Today, production capacity is tapped out and lead times are long and growing. Costs for raw materials and transportation are up significantly versus pre-pandemic levels. Through it all, however, global electronic component unit shipments continue to grow.
Semiconductors in particular are growing logarithmically, which is worth noting. According to the Semiconductor Industry Association (SIA), in 2021 semiconductor sales grew 26 per cent to $556 billion. In a recent CNBC report, SIA president and CEO, John Neuffer, said: “Demand for semiconductor production is projected to rise significantly in the years ahead, as chips become even more heavily embedded in the essential technologies of now and the future.”
What is true for semiconductors holds true for the entire electronic components industry. The demand we’re seeing encompasses all industry verticals and is being driven by a significant surge in demand that is above and beyond the Covid recovery.
This surge is driven by the fact that almost every product being produced today, in almost every industry, is becoming more digital and new technologies are prolific and combining in ways that are creating entirely new applications and markets.
This sustained surge in demand, coupled with growing weather-related shocks, has put tremendous pressure on electronics supply chains. Today’s supply chains were developed over the course of the last fifty years using analog thinking to optimize for cost rather than resiliency. They are keyed to labor rates, not disruption rates; they are built for linear, not exponential, rates of growth.
Despite what you might have learned from Aesop’s fable of the tortoise and the hare, in today’s market ‘slow and steady’ not only fails to win you the race—going forward, it will get you disqualified at the starting line.
As the present market has shown, incremental change will not future-proof the supply chain.
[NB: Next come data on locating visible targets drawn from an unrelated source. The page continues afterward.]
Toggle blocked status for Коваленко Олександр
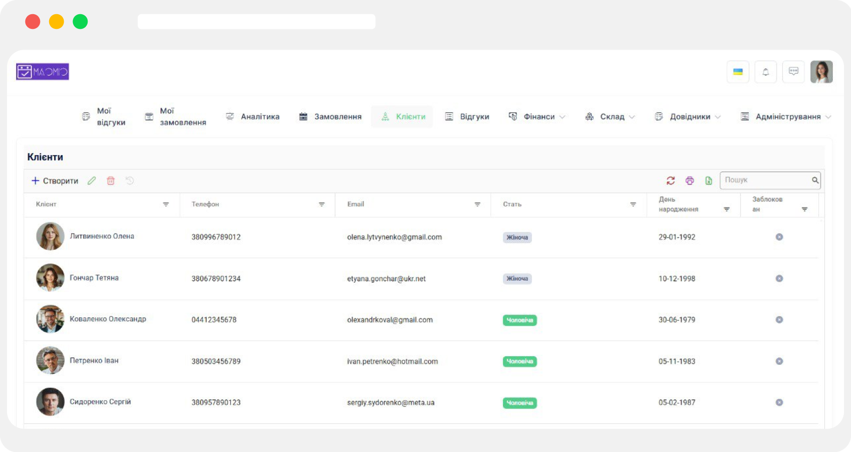pyautogui.click(x=779, y=320)
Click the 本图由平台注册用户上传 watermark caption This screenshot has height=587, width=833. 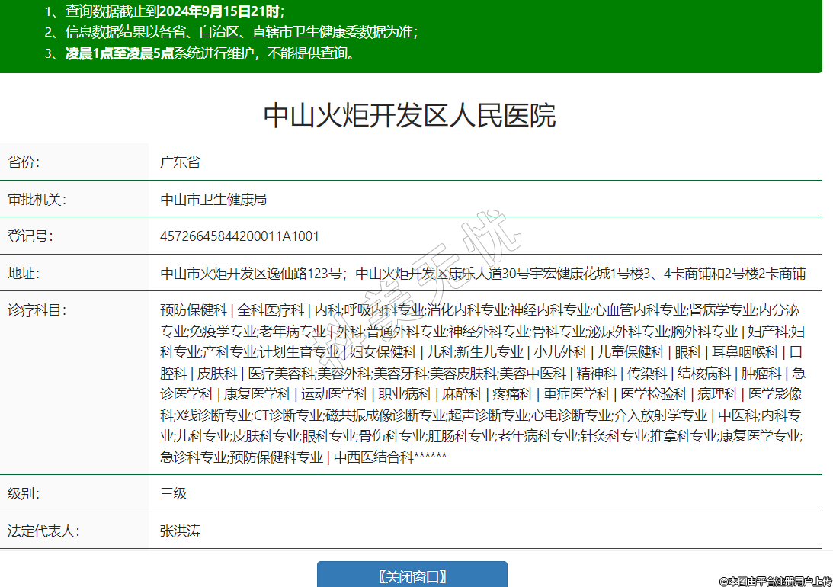[775, 581]
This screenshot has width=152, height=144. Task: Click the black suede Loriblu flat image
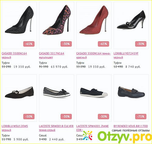pos(19,93)
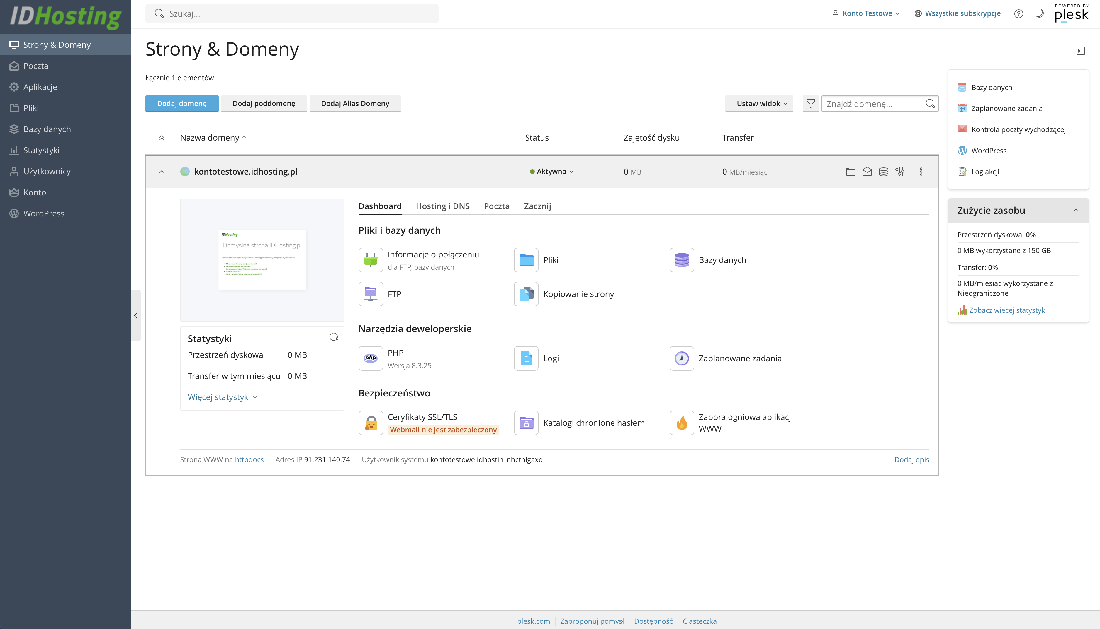Switch to the Hosting i DNS tab
The height and width of the screenshot is (629, 1100).
(442, 206)
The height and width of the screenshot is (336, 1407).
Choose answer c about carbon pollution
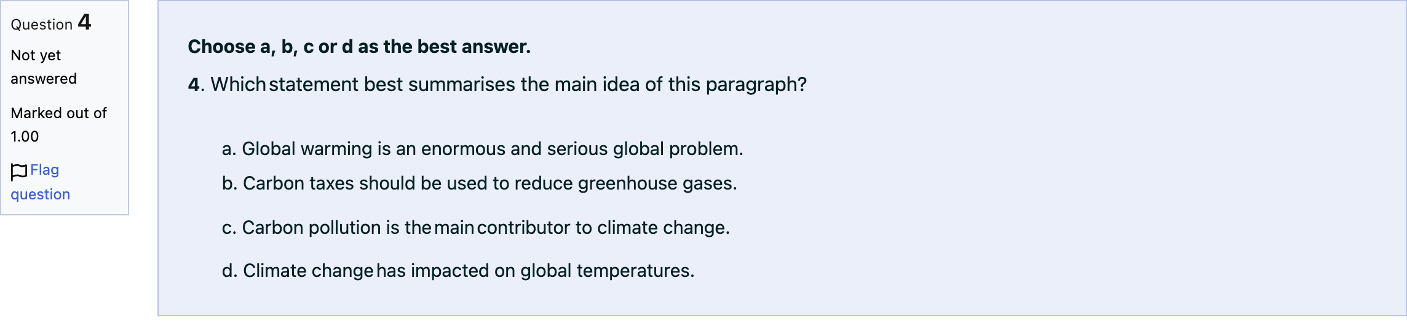point(476,228)
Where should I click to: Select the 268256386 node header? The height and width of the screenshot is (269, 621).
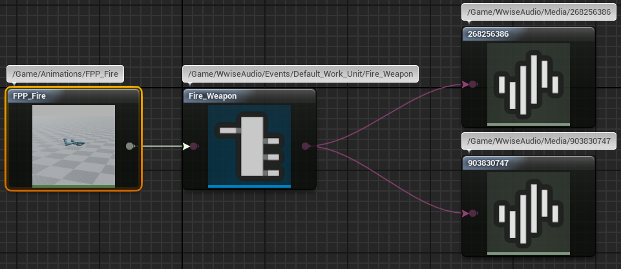click(x=529, y=34)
As the US economy demonstrates its resiliency, demand for electronic components is unlikely to abate. As prices moderate and incremental production capacity comes online, pent-up demand for components will consume those parts.
Now is a critical time for electronics manufacturers to develop strong partnerships. Distribution can help businesses roll with those changes and adapt to the needs of a digitalized, agile supply chain.